--- Source document Enclosed Below ---

Bills limiting gubernatorial power pass in first week of 2021 session

GAlogo.png

Many of the bills that passed both chambers of the Kentucky General Assembly during the just-completed first week of the 2021 session had one common theme: limiting the power, scope and time frame of future executive orders and actions.

This summer, the Bluegrass Institute questioned whether Gov. Andy Beshear’s executive orders were legal and called on legislators to make significant changes to law to ensure crippling orders – like shutting down businesses – would no longer be a unilateral gubernatorial decision. Those calls eventually resulted in Senate Bill 1, one of the bills which passed both chambers last week.

SB 1:

  • limits certain emergency executive orders and regulations to 30 days without legislative approval;

  • requires the governor to call the legislature into special session before extending certain executive orders;

  • stops the governor from issuing the same or similar executive orders based on an identical emergency circumstances;

  • allows the governor to suspend statutes only with approval of the attorney general and

  • stops the governor from making changes to how elections are held (e.g. expanding mail-in voting).

--- End of Enclosed Source document ---
--- Listed records Enclosed Below ---

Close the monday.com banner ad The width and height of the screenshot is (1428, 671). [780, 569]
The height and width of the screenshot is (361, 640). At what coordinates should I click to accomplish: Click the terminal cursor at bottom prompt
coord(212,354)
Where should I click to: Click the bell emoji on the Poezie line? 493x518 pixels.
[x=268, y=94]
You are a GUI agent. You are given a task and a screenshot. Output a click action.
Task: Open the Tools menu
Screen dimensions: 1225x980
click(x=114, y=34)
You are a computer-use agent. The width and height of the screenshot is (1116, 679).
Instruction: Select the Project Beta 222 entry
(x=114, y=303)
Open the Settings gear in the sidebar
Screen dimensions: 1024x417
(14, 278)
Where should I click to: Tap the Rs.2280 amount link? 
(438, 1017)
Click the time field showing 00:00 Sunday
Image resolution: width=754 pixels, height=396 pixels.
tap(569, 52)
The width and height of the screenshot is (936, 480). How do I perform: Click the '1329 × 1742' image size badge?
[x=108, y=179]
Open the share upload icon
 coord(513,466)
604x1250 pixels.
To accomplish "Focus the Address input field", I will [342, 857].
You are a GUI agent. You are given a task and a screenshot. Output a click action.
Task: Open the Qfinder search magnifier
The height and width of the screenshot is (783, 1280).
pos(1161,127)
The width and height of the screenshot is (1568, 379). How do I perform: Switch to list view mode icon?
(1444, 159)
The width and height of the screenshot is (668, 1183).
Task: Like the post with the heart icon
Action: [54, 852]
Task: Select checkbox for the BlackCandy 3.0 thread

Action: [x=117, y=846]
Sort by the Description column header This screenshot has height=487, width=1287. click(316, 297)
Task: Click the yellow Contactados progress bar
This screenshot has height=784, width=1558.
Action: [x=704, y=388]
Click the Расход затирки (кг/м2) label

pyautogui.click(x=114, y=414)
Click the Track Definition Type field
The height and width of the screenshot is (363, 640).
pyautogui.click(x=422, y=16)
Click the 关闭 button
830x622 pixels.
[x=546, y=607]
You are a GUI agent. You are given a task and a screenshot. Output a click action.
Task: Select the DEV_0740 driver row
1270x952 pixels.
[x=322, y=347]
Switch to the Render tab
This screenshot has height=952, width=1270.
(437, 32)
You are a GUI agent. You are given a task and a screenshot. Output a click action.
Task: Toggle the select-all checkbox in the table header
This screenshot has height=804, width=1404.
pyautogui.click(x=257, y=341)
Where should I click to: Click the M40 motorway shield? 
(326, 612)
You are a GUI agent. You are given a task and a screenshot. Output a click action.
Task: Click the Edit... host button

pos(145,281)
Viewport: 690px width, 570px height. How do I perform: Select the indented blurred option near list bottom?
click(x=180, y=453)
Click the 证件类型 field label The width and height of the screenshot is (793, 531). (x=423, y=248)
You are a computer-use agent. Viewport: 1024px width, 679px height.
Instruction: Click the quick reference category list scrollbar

--- End of Enclosed Listed records ---

Set of tasks ::
1. Copy the article on the 2021 Kentucky session, everything from "This summer, the" down to "chambers last week.", with "legislators" renamed to "lawmakers".
2. Using the article on the 2021 Kentucky session, answer these questions:
(a) Which organization questioned whether the governor's executive orders were legal?
(b) For how many days does SB 1 limit certain emergency executive orders and regulations without legislative approval?
(c) Whose approval does the governor need to suspend statutes?
These entries have nothing to do with the article on the 2021 Kentucky session.

Responses in order ::
1.
This summer, the Bluegrass Institute questioned whether Gov. Andy Beshear’s executive orders were legal and called on lawmakers to make significant changes to law to ensure crippling orders – like shutting down businesses – would no longer be a unilateral gubernatorial decision. Those calls eventually resulted in Senate Bill 1, one of the bills which passed both chambers last week.

2.
(a) The Bluegrass Institute.
(b) 30 days.
(c) The attorney general's.